Natural language processing in Apache Spark using NLTK (part 1/2)

In the very basic form, Natural language processing is a field of Artificial Intelligence that explores computational methods for interpreting and processing natural language, in either textual or spoken form.



In this series of 2 blogs I’ll be discussing Natural Language Processing, NLTK in Spark, environment setup, and some basic implementations in the first one, and how we can create an NLP application that is leveraging the benefits of Bigdata in the second.


What is Natural Language?


A Natural language or Ordinary language is any language that has evolved naturally with time in humans through use and repetition without conscious planning or premeditation. Natural languages can take different forms, such as speech, signing, or text.


Think about how much text you see each day:


Signs, Menus, Email, SMS, Web Page and so much more… The list is endless. Now think about speech. We may speak to each other, as a species, more than we write. It may even be easier to learn to speak than to write.


Given the importance of this type of data, we must have methods to understand and reason about natural language, just like we do for other types of data.


Human language is highly ambiguous … It is also ever-changing and evolving. People are great at producing language and understanding language and are capable of expressing, perceiving, and interpreting very elaborate and nuanced meanings. At the same time, while we humans are great users of language, we are also very poor at formally understanding and describing the rules that govern language.



What is Natural Language Processing?


Natural language processing (NLP) is the ability of a computer program to understand human language as it is spoken. NLP is a component of artificial intelligence (AI). The development of NLP applications is challenging because computers traditionally require humans to “speak” to them in a programming language that is precise, unambiguous, and highly structured, or through a limited number of clearly enunciated voice commands. Human speech, however, is not always precise — it is often ambiguous and the linguistic structure can depend on many complex variables, including slang, regional dialects, and social context.

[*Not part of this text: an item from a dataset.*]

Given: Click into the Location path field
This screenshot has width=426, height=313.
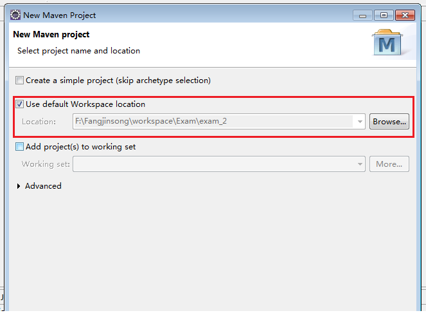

The history of natural language processing generally started in the 1950s, although work can be found from earlier periods. In 1950, Alan Turing published an article titled “Intelligence” which proposed what is now called the Turing test as a criterion of intelligence.


How natural language processing works?


Current approaches to NLP are based on deep learning, a type of AI that inspects and uses patterns in the data to improve a program’s understanding. Deep learning models require massive amounts of labeled data to train on and identify relevant correlations, and assembling this kind of big data set is one of the main hurdles to NLP currently.


What are the common real-world NLP Implementations?


Some successful implementations of Natural language processing (NLP) for example lets say search engines like Google, Yahoo, etc.


Google’s search engine understands that you are a tech guy, so it shows you results related to that.

Social media website feeds like your Facebook news feed. The news feed algorithm understands your interests using natural language processing and shows you related ads and posts more likely than other posts.

Speech engines like Apple Siri.

Spam filters like Google spam filters. It’s not just about your usual spam filtering; now, spam filters understand what’s inside the email content and see if it’s spam or not.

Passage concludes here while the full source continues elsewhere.